Geoffrey Bawa is Sri Lanka's most prolific and influential architect. His work has had tremendous impact upon architecture throughout Asia and is unanimously acclaimed by connoisseurs of architecture worldwide. Highly personal in his approach, evoking the pleasures of the senses that go hand in hand with the climate, landscape, and culture of ancient Ceylon, Bawa brings together an appreciation of the Western humanist tradition in architecture with needs and lifestyles of his own country. Although Bawa came to practice at the age of 38, his buildings over the last 25 or more years are widely acclaimed in Sri Lanka. The intense devotion he brings to composing his architecture in an intimate relationship with nature is witnessed by his attention to landscape and vegetation, the crucial setting for his architecture. His sensitivity to environment is reflected in his careful attention to the sequencing of space, the creation of vistas, courtyards, and walkways, the use of materials and treatment of details.
Bawa was born in 1919 in what was then the British colony of Ceylon. His father was a wealthy and successful lawyer, of Muslim and English parentage, while his mother was of mixed German, Scottish and Sinhalese descent. In 1938 he went to Cambridge to read English, before studying law in London, where he was called to the Bar in 1944. After World War II he joined a Colombo law firm, but he soon tired of the legal profession and in 1946 set off on two years of travel that took him through the Far East, across the United States and finally to Europe.

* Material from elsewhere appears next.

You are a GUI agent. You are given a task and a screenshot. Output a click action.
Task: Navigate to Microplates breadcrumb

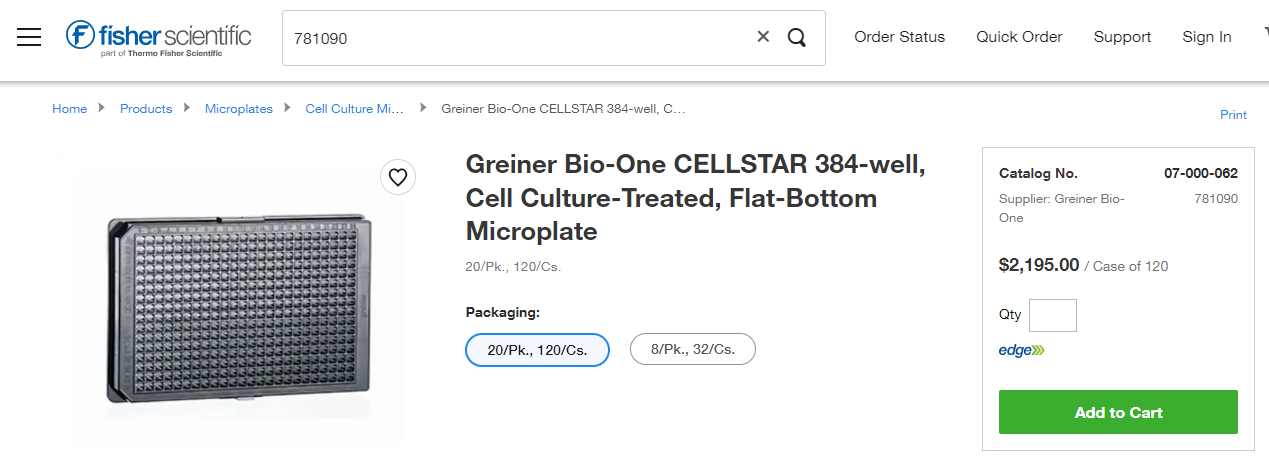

In Italy he toyed with the idea of settling down permanently and resolved to buy a villa overlooking Lake Garda. He was now twenty-eight and had spent one-third of his life away from Ceylon. Not only had he become more and more European in outlook, but his ties to Ceylon were also weakening: both his parents were dead and he had disposed of the last of his Colombo property. The plan to buy an Italian villa came to nothing, however, and in 1948 he returned to Ceylon where he bought an abandoned rubber estate at Lunuganga, on the south-west coast between Colombo and Galle. His dream was to create an Italian garden from a tropical wilderness, but he soon found that his ideas were compromised by lack of technical knowledge. In 1951 he was apprenticed to H H Reid, the sole surviving partner of the Colombo architectural practice Edwards, Reid and Begg. When Reid died suddenly a year later Bawa returned to England and, after spending a year at Cambridge, enrolled as a student at the Architectural Association in London, where he is remembered as the tallest, oldest and most outspoken student of his generation.